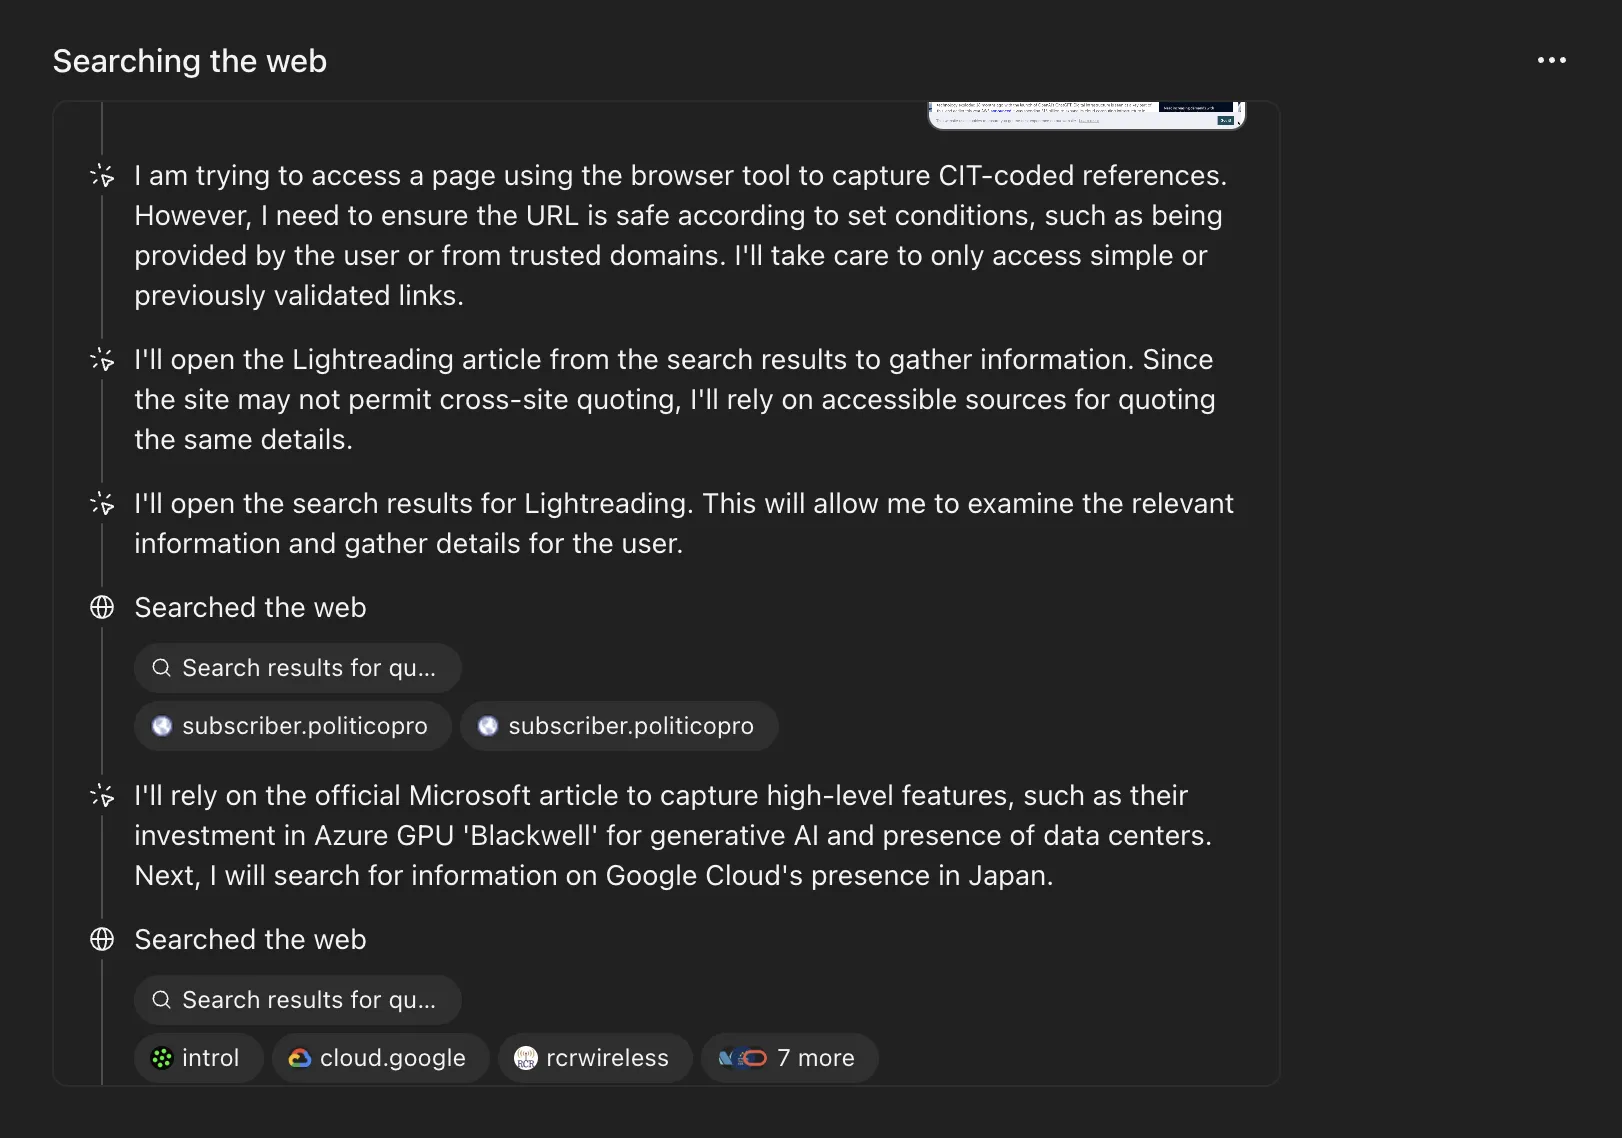The width and height of the screenshot is (1622, 1138).
Task: Click the sparkle icon beside the Microsoft article step
Action: [102, 796]
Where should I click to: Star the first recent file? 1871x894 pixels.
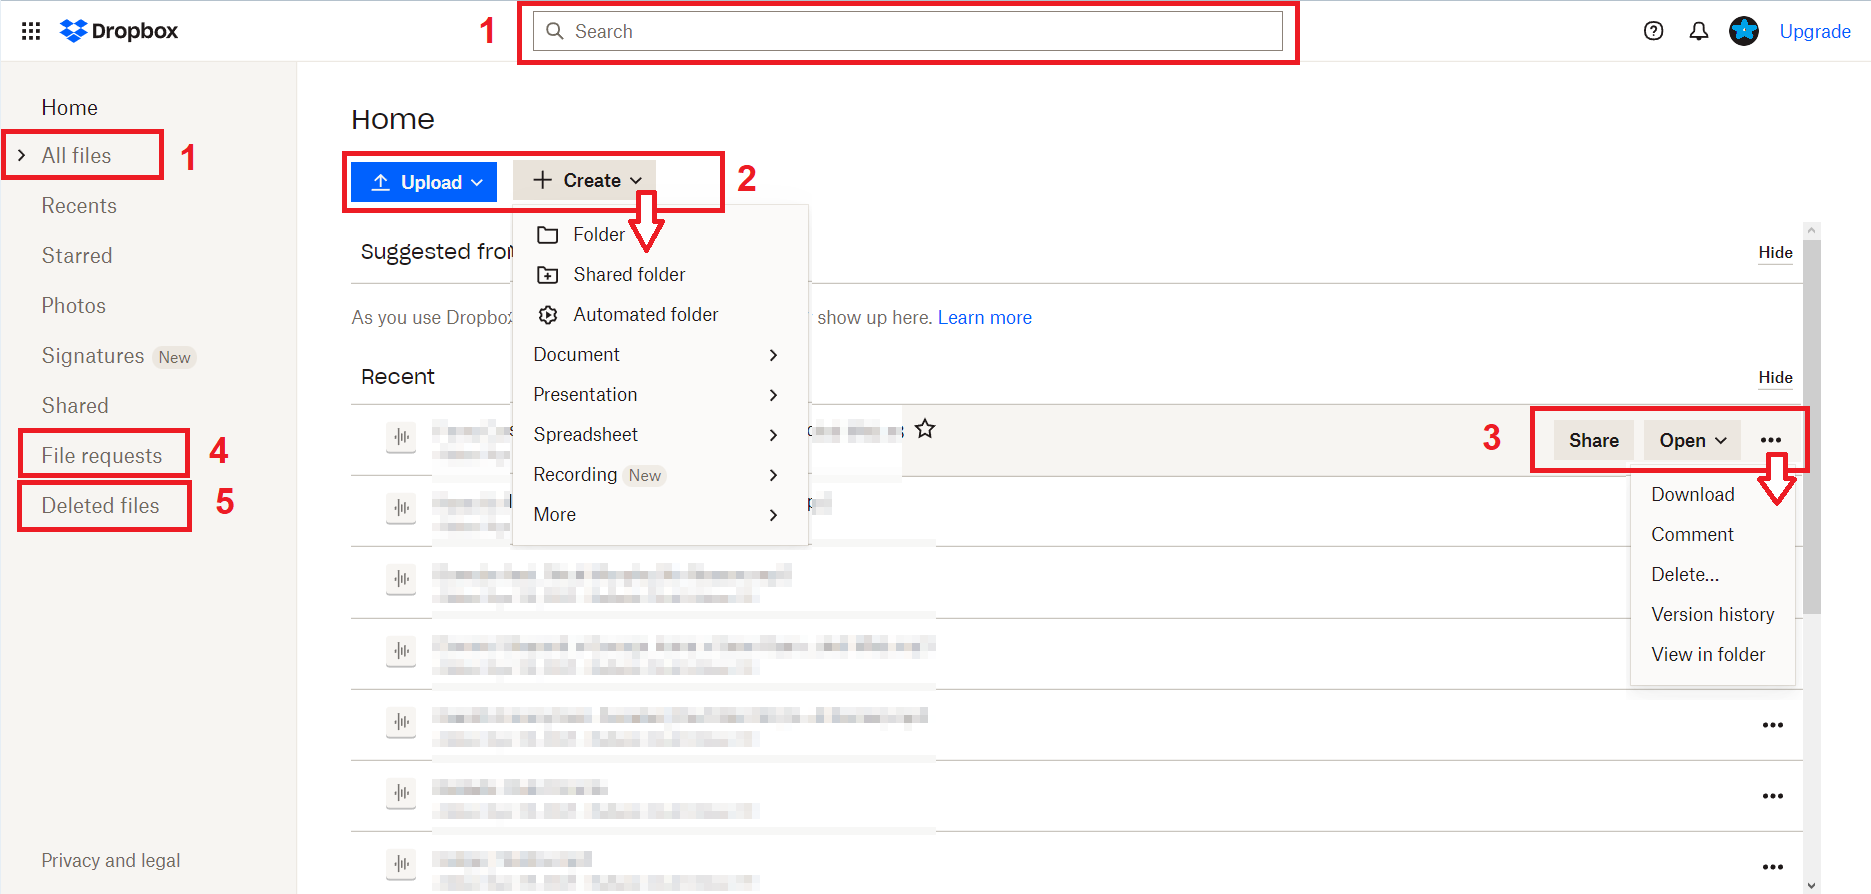[x=925, y=429]
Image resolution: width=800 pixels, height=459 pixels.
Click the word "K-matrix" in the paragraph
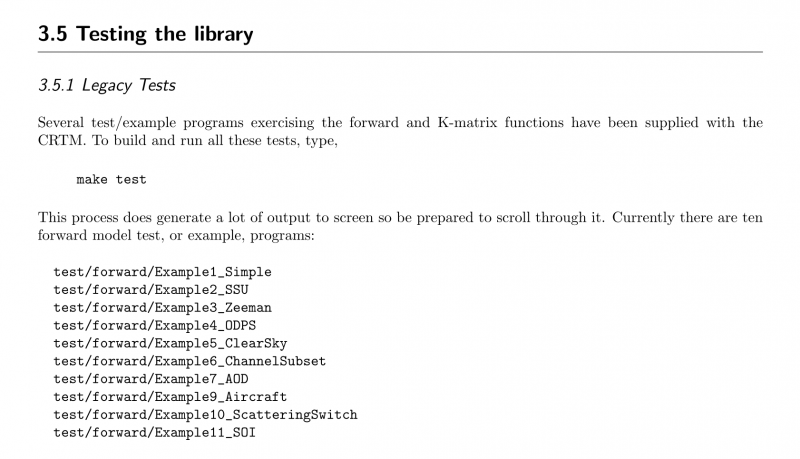(467, 123)
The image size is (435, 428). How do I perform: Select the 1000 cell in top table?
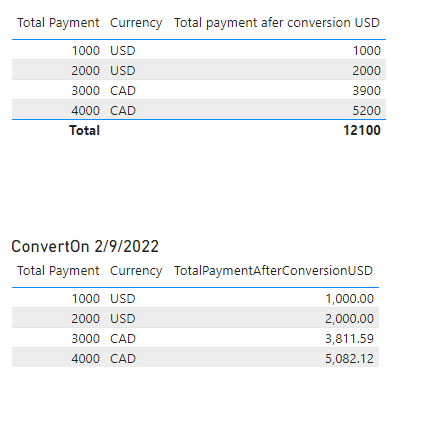[86, 51]
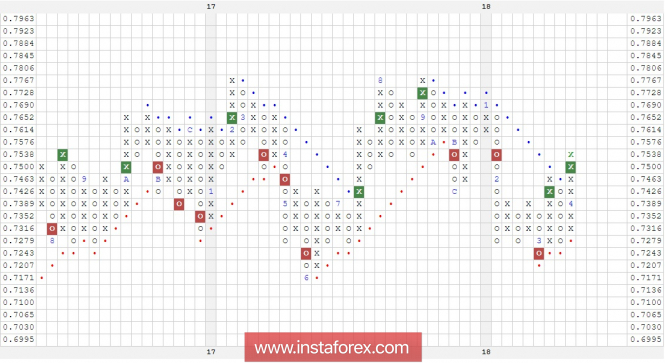This screenshot has height=363, width=665.
Task: Click the green X box above blue A marker
Action: tap(126, 167)
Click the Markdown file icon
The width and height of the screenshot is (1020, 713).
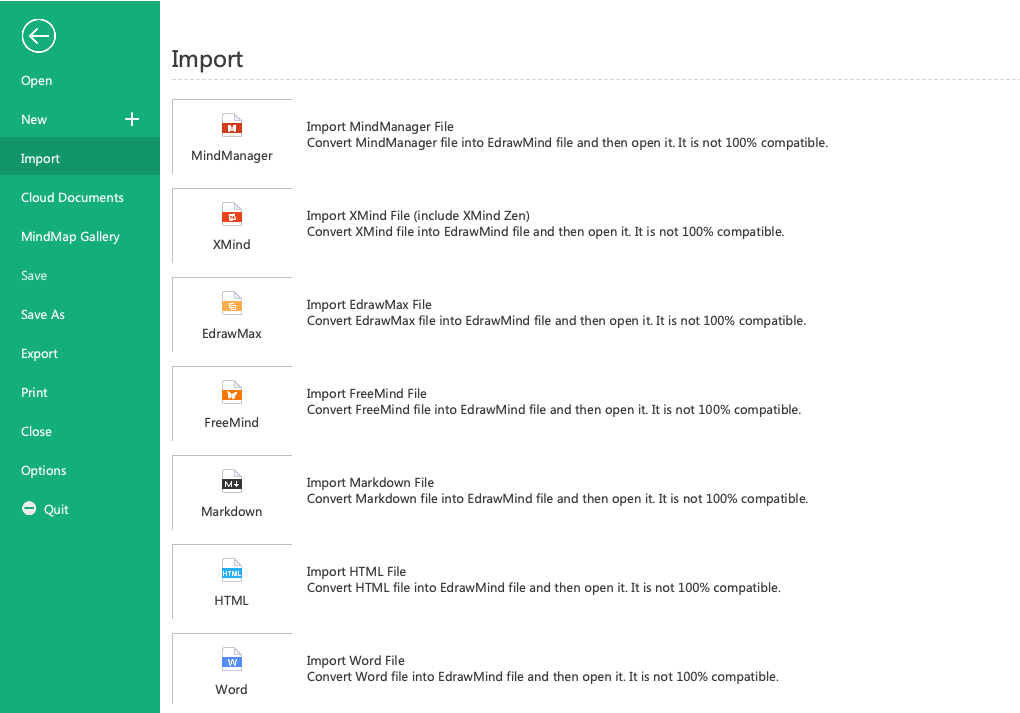pos(232,482)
# # # #
### Stated problem
Set down the lines above word for word, leaving out the pictures.

### Correct output
The width and height of the screenshot is (1622, 1138).
Task: Click the sparkle icon beside the Microsoft article step
Action: [102, 796]
Where should I click to: Star the first recent file? 1871x894 pixels.
[x=925, y=429]
Image resolution: width=800 pixels, height=459 pixels.
Click the word "K-matrix" in the paragraph
(467, 123)
The image size is (435, 428). How do I perform: Select the 1000 cell in top table?
[86, 51]
This screenshot has height=363, width=665.
Task: Click the green X box above blue A marker
Action: tap(126, 167)
Click the Markdown file icon
The width and height of the screenshot is (1020, 713).
pos(232,482)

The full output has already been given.